On June 30, Stewardship Director Melissa Reich and the conservancy’s summer stewardship crew guided the violets’ journey from a nursery in Tillamook to the Circle Creek property, where they will stay for the time being. Come fall, the violets, which were grown using seeds propagated from the seeds of native Clatsop County plants, will be taken to their permanent homes on the Clatsop Plains and Long Beach (Wash.) Peninsula.

“The plants have had a long journey, and they have a long journey ahead of them,” Reich said.

The journey started when the conservancy gathered seeds from flowers growing on its salt spray meadow properties on the Clatsop Plains. Those seeds were sent Corvallis, where they were planted to make a full bed of flowers. Once the flowers had matured, the center gathered a bag of their seeds and sent them to the conservancy as part of a process known as seed banking, land conservancy Executive Director Katie Voelke said.

In January 2014, staff and volunteers planted about 16,000 seeds into individual containers in Tillamook. Since the coast seeds were grown in the valley, the group wanted to re-adapt them to the coastal climate. More than a year later, the conservancy went back to collect thousands of burgeoning shoots.

“There are a few generations involved in these violets,” Voelke said of the tiny plants now soaking up sunshine and rain at Circle Creek.

It was important, she said, to maintain the flowers’ coast genetics for the sake of the project.

In the fall, the conservancy will reach out to volunteers to plant the flowers at its property on the Long Beach Peninsula and the Clatsop Plains. Fall and early winter are the best times for planting because the flowers are getting dormant, “and they stay nice and wet, so they’re well-established by spring,” Voelke said.

Increasing the presence of early blue violets will cause a re-emergence of the Oregon silverspot butterfly at suitable habitats. The Oregon silverspot butterfly, which is federally listed under the Endangered Species Act as threatened, relies entirely on the flower because it where the adult butterflies will lay eggs and where the larva can successfully feed and develop.

The Clatsop Plains and Long Beach Peninsula used to teem with butterflies but they haven’t been seen much since the 1990s, NCLC Communications Coordinator Bonnie Henderson.

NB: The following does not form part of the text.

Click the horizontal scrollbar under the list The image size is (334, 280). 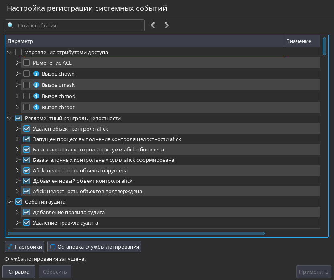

Some violets remain, but not enough to support a robust butterfly population, Reich said.

The conservancy’s approach to restoring the butterflies is really habitat-focused, Henderson said.

Reich agreed, adding, “Part of the recovery plan for the species is to bring back the population, and before we can do that, we need to have a habitat.”

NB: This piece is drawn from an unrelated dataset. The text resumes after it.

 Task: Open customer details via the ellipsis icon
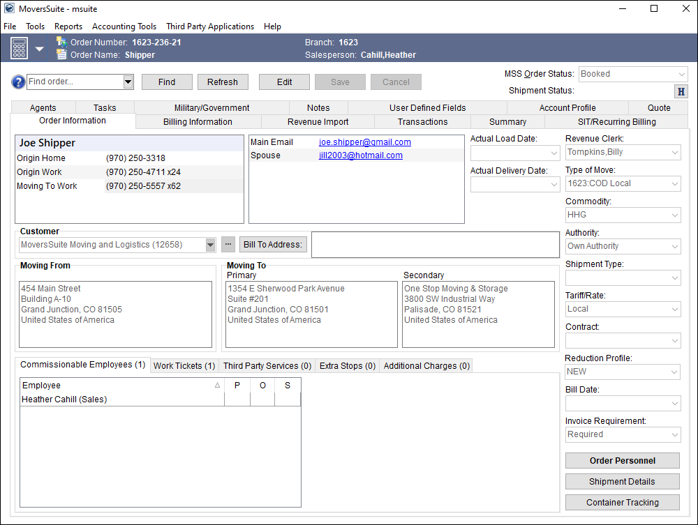point(228,244)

Rather than releasing a batch of non-native butterflies onto the plains and peninsula and hoping they will remain, the conservancy is trying to build a suitable habitat that will support native butterflies repopulating themselves.

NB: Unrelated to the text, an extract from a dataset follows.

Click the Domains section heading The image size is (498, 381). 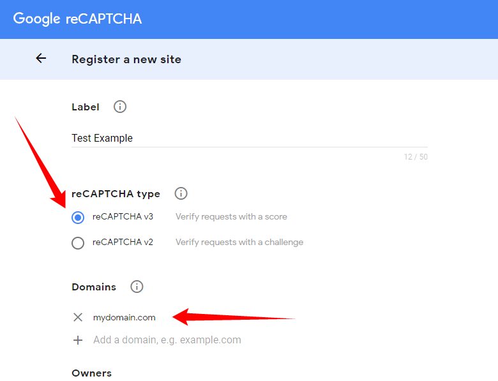pyautogui.click(x=94, y=287)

The conservancy is managing the coastal prairie habitat, on which the Oregon silverspot butterfly is dependent, using strategies such as mowing, topsoil removal, topsoil inversion, removing invasive species and planting native plants, like the early blue violets. The presumption, Henderson said, is that butterflies will find the flowers and introduce a new generation of the species. She described the management strategy as “a totally natural process, aided by a lot of human activity.”

The early blue violets are just a small part of a larger story, Reich said. The conservancy is working with the U.S. Fish and Wildlife Service, the National Park Service and Willapa National Wildlife Refuge on a five-year North Coast prairie restoration project. The group is in the second year of the project, having spent the first portion preparing plots at research areas for testing site-management strategies.